Exercises to complete.
a - Return the words of the poetry review from "The new mother" to "under [her] sink’.", copied without any change.
b - Extend the poetry review about the new mother's return to work, picking up after its final sentence.

We budget for someone to look after our baby,
amidst exploding lists, tallied in-comings, out-goings…
Transaction of love and care, the split inside, the ache,
so I can work, the un-named cost of wanting both

The new mother finds herself ‘stretched between two spheres’: her new role as parent, and the need to be a ‘serious’ returned employee. Talking to her partner becomes a chance to tell ‘stories of our absences’; and all the rooms of the house, all the domestic appliances, take on new significance.

In “The Bins” we find a four-part exposition of the woman’s new life as seen in the different types of household waste that accumulate. She is ‘too late’ with her ‘unused anti-wrinkle face cream’. She tries to ‘plate up love’ but ends up ‘so close to squalor and chaos’. The recycling is ‘abundant and overflowing’, and she smells ‘the heady perfume of decay, hidden under [her] sink’.

Given data.
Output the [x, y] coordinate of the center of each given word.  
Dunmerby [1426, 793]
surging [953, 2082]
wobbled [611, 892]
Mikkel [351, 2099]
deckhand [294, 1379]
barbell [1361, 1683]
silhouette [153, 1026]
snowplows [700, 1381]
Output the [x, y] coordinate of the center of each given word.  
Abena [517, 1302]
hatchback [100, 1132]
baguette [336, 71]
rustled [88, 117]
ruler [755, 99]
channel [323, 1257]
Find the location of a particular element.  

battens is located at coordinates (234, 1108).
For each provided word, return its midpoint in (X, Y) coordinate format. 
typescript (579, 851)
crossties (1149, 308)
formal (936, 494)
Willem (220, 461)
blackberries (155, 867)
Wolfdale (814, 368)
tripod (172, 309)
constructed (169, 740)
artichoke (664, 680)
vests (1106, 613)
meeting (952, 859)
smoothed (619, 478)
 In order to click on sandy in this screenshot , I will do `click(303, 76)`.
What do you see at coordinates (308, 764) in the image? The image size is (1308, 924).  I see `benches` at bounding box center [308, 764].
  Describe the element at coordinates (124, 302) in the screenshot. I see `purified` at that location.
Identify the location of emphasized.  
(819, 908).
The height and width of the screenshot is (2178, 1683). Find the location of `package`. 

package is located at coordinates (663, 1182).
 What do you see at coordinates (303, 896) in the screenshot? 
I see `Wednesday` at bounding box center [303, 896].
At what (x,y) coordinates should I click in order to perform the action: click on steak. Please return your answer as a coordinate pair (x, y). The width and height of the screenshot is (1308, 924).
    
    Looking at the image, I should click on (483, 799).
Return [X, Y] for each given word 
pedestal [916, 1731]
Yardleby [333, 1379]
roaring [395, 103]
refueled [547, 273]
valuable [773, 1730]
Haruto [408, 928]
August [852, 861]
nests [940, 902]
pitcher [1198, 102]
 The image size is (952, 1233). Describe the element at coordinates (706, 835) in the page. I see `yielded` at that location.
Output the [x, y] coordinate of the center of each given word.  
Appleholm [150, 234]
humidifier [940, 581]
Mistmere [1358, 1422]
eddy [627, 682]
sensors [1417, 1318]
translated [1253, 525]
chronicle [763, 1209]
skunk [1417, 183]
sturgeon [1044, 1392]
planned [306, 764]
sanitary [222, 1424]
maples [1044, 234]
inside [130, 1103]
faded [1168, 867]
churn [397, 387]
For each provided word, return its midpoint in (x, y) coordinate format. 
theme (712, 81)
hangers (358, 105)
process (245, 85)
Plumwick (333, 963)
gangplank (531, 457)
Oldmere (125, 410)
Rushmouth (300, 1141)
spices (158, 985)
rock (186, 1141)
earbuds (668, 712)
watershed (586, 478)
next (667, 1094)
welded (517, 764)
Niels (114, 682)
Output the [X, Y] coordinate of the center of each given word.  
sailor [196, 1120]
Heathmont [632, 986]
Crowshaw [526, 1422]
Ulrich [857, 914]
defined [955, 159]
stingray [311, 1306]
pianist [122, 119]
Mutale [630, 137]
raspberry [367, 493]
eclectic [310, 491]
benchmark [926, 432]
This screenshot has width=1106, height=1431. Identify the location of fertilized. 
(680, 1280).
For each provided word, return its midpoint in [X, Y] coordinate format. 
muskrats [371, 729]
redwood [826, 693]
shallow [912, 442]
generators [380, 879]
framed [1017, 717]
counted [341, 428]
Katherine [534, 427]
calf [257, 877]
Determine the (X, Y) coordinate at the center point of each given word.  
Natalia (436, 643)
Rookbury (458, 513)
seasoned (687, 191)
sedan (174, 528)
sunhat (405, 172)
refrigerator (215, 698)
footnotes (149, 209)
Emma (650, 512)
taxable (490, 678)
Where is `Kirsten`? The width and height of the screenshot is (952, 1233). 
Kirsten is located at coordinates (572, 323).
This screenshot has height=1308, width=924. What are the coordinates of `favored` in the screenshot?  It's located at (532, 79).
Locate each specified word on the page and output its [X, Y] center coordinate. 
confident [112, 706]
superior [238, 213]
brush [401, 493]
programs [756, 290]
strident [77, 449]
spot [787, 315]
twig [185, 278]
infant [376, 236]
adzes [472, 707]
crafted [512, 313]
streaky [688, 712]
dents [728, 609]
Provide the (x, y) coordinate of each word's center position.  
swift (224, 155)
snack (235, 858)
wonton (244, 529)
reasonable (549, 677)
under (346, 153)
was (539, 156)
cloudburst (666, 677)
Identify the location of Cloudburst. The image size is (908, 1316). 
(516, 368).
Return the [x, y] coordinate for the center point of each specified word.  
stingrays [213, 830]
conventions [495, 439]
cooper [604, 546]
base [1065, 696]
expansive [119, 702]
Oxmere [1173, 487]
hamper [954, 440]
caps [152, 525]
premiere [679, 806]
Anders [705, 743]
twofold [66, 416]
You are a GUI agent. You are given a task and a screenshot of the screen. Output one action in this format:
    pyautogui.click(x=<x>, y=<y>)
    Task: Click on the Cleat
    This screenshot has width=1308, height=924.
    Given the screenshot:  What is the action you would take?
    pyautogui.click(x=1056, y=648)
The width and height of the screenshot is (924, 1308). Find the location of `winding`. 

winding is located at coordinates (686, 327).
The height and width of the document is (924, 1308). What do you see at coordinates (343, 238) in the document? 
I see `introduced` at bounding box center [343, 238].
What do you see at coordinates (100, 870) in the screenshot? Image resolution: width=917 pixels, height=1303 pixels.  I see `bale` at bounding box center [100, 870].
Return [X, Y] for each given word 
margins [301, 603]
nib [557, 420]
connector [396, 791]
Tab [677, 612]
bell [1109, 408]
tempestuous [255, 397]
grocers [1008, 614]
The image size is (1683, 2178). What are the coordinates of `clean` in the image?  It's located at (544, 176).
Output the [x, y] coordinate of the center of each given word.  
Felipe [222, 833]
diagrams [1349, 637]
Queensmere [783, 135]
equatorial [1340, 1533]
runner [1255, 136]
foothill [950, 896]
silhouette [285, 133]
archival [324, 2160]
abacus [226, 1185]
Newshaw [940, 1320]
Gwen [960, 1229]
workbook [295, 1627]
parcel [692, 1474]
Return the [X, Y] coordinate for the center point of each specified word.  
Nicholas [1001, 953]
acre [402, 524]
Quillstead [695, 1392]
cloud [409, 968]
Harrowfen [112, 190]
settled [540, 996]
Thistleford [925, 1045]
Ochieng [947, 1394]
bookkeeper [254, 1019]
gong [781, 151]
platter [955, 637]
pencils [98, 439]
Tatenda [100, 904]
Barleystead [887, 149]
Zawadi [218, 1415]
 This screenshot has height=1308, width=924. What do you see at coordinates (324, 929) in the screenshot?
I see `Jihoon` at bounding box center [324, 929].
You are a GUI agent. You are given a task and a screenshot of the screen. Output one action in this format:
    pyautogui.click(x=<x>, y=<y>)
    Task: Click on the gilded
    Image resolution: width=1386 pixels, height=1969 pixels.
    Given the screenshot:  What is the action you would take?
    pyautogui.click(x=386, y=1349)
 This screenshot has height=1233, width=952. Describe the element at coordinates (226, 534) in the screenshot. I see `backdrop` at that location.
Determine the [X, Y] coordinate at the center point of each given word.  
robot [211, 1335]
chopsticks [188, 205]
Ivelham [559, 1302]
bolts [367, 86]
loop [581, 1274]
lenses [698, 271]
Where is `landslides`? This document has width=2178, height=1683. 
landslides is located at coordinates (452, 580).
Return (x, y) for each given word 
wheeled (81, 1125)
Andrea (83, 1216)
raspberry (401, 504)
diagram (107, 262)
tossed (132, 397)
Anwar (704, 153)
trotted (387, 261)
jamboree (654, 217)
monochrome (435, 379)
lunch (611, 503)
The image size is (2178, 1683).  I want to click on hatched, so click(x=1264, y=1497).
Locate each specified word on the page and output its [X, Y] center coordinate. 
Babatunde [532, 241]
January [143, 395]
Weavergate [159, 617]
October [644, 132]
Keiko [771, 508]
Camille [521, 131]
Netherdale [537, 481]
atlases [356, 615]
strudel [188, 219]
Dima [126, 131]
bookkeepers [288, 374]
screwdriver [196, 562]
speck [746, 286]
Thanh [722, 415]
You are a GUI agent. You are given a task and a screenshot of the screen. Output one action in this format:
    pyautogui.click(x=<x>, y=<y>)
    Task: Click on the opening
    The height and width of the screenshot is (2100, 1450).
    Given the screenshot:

Expected responses.
a -
The new mother finds herself ‘stretched between two spheres’: her new role as parent, and the need to be a ‘serious’ returned employee. Talking to her partner becomes a chance to tell ‘stories of our absences’; and all the rooms of the house, all the domestic appliances, take on new significance.

In “The Bins” we find a four-part exposition of the woman’s new life as seen in the different types of household waste that accumulate. She is ‘too late’ with her ‘unused anti-wrinkle face cream’. She tries to ‘plate up love’ but ends up ‘so close to squalor and chaos’. The recycling is ‘abundant and overflowing’, and she smells ‘the heady perfume of decay, hidden under [her] sink’.

b -
Perhaps forced to spend too much time at home thinking, the woman remembers her own parents’ home life which sometimes threatened to break into violence. She compares herself with other women, even those in paintings, and wonders ‘is she still herself inside the house?’ She also asks ‘will she be herself once more, one day?’ Her own home life has its moments of conflict, often over the smallest of things such as the ironing, the cooking, cleaning the toilet, all resolved in bed where the couple finally curl up together. Despite the tension and distractions of family life, the woman remembers that ‘love crackles…like cosmic static’.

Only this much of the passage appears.